Task prompt >> Would you please return the line containing "How do I perform: Open" and all the lines after it through the end of the records below, unchanged and on their own?

(Stored data)

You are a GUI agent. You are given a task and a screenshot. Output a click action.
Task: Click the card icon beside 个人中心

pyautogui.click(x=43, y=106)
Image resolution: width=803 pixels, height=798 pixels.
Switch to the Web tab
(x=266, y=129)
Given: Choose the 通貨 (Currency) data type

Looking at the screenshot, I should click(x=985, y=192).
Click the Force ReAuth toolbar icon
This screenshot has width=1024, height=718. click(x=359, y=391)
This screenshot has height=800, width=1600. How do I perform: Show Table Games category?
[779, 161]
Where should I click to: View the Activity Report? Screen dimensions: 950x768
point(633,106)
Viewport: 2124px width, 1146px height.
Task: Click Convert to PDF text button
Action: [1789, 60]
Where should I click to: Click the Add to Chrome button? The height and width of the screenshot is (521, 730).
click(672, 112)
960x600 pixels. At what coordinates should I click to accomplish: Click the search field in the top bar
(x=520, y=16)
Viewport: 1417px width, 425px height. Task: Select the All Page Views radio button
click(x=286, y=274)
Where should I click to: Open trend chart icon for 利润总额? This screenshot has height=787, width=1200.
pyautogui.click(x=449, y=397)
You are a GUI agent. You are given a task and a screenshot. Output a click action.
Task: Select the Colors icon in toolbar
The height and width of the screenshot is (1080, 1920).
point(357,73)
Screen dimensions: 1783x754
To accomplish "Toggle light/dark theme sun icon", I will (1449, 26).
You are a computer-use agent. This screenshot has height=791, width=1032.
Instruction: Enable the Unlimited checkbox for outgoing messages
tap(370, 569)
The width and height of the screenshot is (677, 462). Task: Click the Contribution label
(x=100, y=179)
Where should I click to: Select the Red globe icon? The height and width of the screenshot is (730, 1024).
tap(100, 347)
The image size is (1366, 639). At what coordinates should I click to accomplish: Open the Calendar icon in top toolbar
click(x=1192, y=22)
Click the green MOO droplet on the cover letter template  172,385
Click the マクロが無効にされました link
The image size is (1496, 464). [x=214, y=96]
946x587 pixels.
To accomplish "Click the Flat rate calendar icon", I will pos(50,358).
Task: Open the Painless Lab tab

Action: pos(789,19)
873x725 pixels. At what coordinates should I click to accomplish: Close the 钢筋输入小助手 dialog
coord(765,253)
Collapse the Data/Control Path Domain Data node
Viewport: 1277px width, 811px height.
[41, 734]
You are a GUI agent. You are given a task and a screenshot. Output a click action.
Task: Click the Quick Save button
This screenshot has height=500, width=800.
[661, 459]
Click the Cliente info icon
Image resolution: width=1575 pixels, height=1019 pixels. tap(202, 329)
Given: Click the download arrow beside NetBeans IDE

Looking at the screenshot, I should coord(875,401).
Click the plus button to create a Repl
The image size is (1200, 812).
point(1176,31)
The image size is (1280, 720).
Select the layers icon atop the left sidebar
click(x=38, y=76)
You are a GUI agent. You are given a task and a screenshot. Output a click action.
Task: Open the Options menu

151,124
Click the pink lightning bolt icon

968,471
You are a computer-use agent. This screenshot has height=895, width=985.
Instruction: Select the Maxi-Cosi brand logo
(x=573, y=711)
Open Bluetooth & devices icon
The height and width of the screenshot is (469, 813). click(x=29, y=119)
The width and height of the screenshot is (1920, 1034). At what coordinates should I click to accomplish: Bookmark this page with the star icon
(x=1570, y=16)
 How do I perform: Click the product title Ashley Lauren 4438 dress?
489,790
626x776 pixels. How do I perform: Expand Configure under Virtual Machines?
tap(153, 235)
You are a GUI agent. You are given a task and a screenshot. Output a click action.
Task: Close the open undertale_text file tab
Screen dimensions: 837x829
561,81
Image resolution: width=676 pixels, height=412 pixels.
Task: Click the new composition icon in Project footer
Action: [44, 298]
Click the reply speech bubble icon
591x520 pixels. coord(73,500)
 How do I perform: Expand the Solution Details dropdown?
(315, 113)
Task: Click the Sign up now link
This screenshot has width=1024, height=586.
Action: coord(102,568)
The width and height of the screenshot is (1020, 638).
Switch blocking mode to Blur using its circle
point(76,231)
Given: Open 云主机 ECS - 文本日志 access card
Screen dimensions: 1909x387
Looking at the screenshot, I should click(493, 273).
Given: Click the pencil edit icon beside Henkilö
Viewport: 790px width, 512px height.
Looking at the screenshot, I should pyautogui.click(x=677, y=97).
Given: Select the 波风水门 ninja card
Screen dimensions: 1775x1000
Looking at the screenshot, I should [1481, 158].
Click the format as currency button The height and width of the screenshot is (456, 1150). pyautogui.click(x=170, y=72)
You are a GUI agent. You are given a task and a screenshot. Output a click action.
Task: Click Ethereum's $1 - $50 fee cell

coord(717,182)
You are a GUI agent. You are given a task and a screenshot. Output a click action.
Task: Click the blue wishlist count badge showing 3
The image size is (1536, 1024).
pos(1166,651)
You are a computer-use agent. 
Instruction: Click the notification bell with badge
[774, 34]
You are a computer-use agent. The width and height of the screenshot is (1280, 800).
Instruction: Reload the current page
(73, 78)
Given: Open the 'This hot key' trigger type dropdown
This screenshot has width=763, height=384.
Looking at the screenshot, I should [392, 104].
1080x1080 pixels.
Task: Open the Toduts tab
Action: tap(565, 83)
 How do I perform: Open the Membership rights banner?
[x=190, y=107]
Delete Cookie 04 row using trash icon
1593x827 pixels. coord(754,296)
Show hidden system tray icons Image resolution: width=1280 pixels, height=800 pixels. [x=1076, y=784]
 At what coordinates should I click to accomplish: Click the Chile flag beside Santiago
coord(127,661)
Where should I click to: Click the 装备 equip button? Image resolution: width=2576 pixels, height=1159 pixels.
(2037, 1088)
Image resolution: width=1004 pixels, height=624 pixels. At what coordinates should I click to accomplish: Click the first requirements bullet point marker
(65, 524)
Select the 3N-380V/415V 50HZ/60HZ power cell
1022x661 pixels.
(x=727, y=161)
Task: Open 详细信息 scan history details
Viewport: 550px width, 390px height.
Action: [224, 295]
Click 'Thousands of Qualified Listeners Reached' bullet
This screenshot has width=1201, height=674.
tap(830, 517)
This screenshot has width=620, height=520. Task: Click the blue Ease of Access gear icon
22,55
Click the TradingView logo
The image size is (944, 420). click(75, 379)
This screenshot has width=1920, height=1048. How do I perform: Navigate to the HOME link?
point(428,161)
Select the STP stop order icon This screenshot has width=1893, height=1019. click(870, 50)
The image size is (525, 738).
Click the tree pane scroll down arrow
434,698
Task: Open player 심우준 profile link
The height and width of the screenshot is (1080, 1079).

(End Stored data)

Expected output >>
 How do I perform: Open the Membership rights banner?
[x=190, y=107]
Delete Cookie 04 row using trash icon
1593x827 pixels. coord(754,296)
Show hidden system tray icons Image resolution: width=1280 pixels, height=800 pixels. [x=1076, y=784]
 At what coordinates should I click to accomplish: Click the Chile flag beside Santiago
coord(127,661)
Where should I click to: Click the 装备 equip button? Image resolution: width=2576 pixels, height=1159 pixels.
(2037, 1088)
Image resolution: width=1004 pixels, height=624 pixels. At what coordinates should I click to accomplish: Click the first requirements bullet point marker
(65, 524)
Select the 3N-380V/415V 50HZ/60HZ power cell
1022x661 pixels.
(x=727, y=161)
Task: Open 详细信息 scan history details
Viewport: 550px width, 390px height.
Action: [224, 295]
Click 'Thousands of Qualified Listeners Reached' bullet
This screenshot has width=1201, height=674.
tap(830, 517)
This screenshot has width=620, height=520. Task: Click the blue Ease of Access gear icon
22,55
Click the TradingView logo
The image size is (944, 420). click(75, 379)
This screenshot has width=1920, height=1048. How do I perform: Navigate to the HOME link?
point(428,161)
Select the STP stop order icon This screenshot has width=1893, height=1019. click(870, 50)
The image size is (525, 738).
Click the tree pane scroll down arrow
434,698
Task: Open player 심우준 profile link
The height and width of the screenshot is (1080, 1079).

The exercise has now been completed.